That covers in general my remarks on these bills. As I stated in the beginning, you have the details of the reports printed and before

you.

At this time I might add here that it is estimated, on the basis of enrollment in the present program that the total increased cost for the upward revision of the ceiling levels as proposed by the various bills would be as follows:

For S. 326 the increase for the fiscal year 1948 would be $159,894,000 for raising the ceiling only, and $1,191,634,000 for raising the ceiling limitation and subsistence allowance; for S. 112 the increase for the same period would be $145,638,000; and for S. 914 the cost would be $664,596,000 for raising subsistence allowances and changing ceiling limitation cost that might be incurred because of the establishment of new programs made desirable because of the increase in the ceiling level. These estimates are based entirely on the programs that are now in effect, and we believe that the passage of Public 679 last year very definitely stopped the establishment of a lot of very expensive programs for high-salaried people. How many of those would come back now and be established if the ceiling were removed or raised, we have no estimate.

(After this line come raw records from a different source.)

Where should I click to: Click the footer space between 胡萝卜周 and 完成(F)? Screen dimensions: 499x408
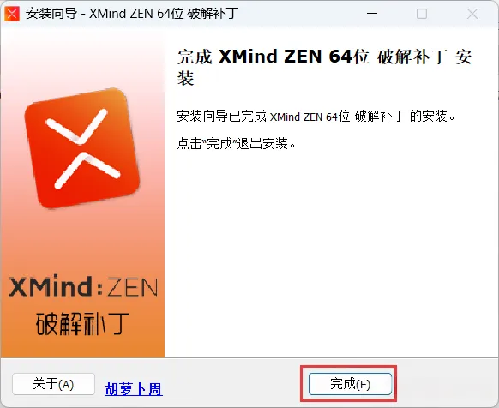231,383
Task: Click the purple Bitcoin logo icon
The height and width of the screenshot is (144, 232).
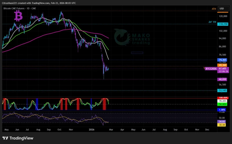Action: (18, 16)
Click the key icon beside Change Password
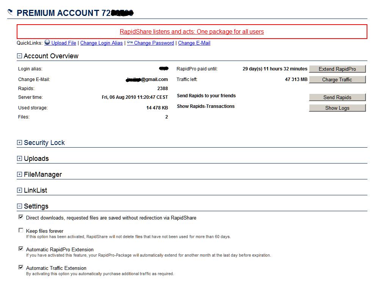The image size is (378, 285). click(130, 42)
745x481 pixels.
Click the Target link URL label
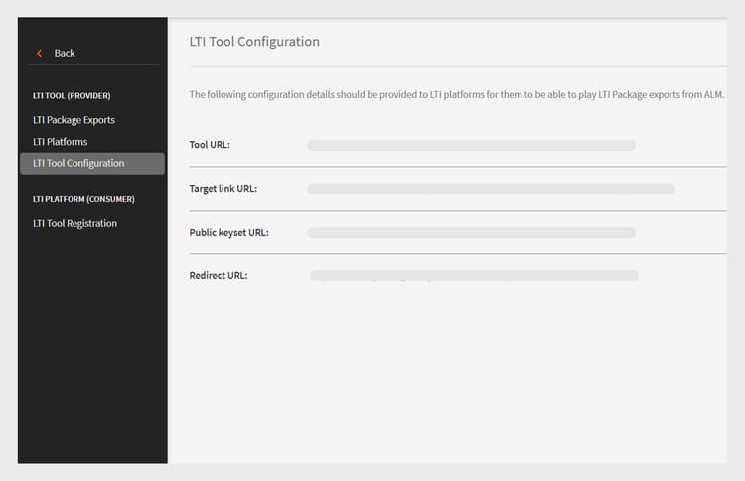[x=224, y=189]
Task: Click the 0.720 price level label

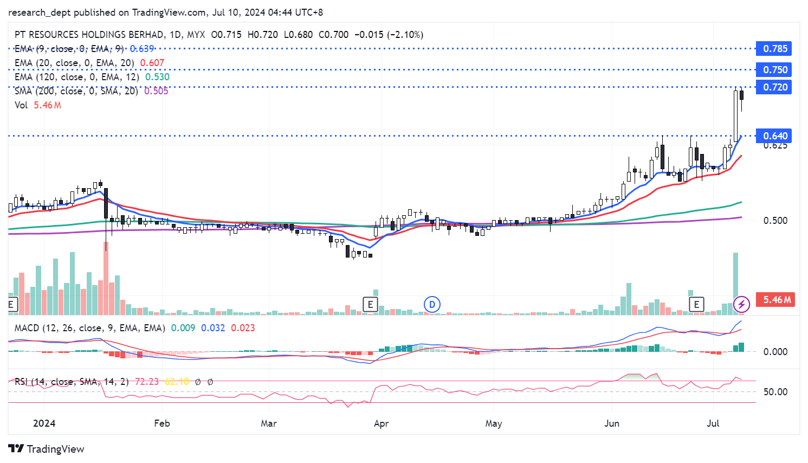Action: tap(775, 87)
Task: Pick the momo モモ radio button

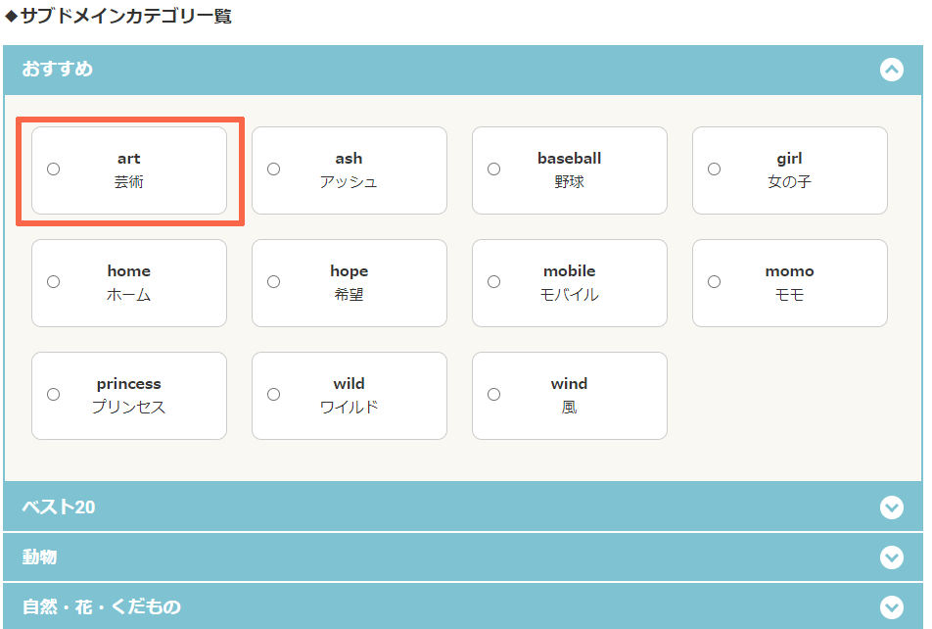Action: click(x=715, y=282)

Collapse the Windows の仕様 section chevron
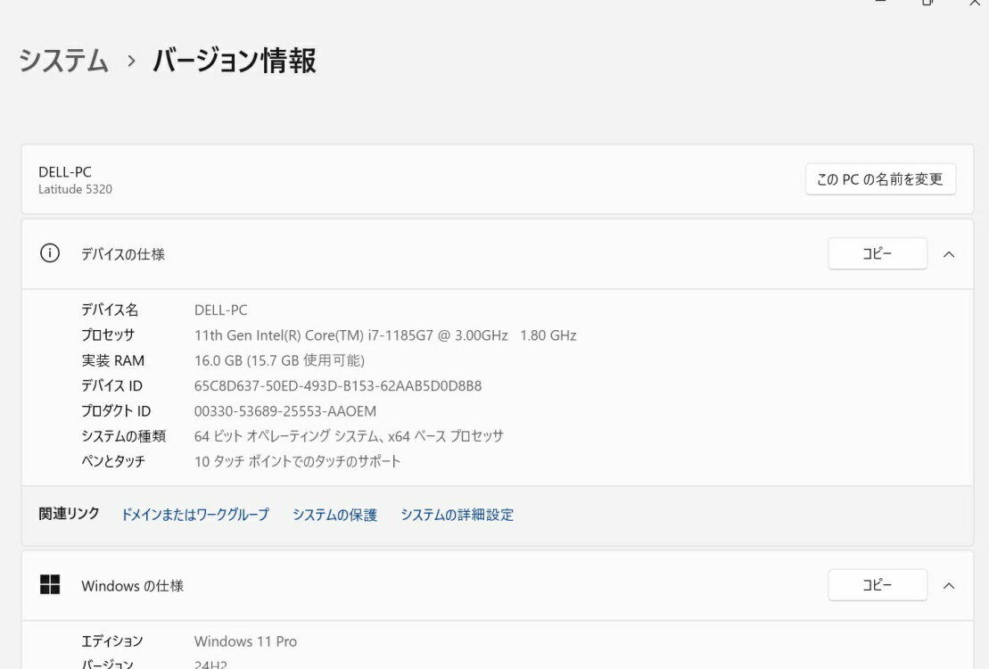coord(949,586)
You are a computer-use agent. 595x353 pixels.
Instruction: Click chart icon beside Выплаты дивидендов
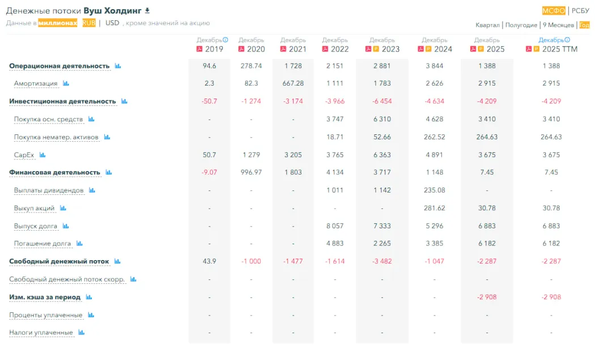(x=92, y=190)
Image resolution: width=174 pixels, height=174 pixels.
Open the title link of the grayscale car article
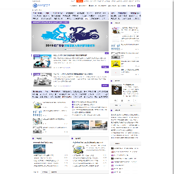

S. 407, one of the bills under discussion, would repeal that provision of Public Law 679 establishing a limitation of 2 years on full time training on-the-job. In the experience before last summer we found that the length of time set up for these various training programs for the same type of work varied very widely in different parts of the country, and even in the same State they varied widely. For example, they might set up a course to train a man to be a gasoline station attendant at one place for 2 months; at another place they might establish the same course for 2 years or 3 years. Courses on how to press clothes, for example, might run a year to 3 years. Some of those we thought were of very limited value as to the future vocation for the man, and that he should not use up all his entitlement

learning some of those trades, so we suggested, and the Congress approved, placing a limit on these other on-the-job training courses, because anything less than 3 months was considered not really worthy to be called a training course, and it was thought that most of those that were being set up should not take more than 2 years of a man's eligibility.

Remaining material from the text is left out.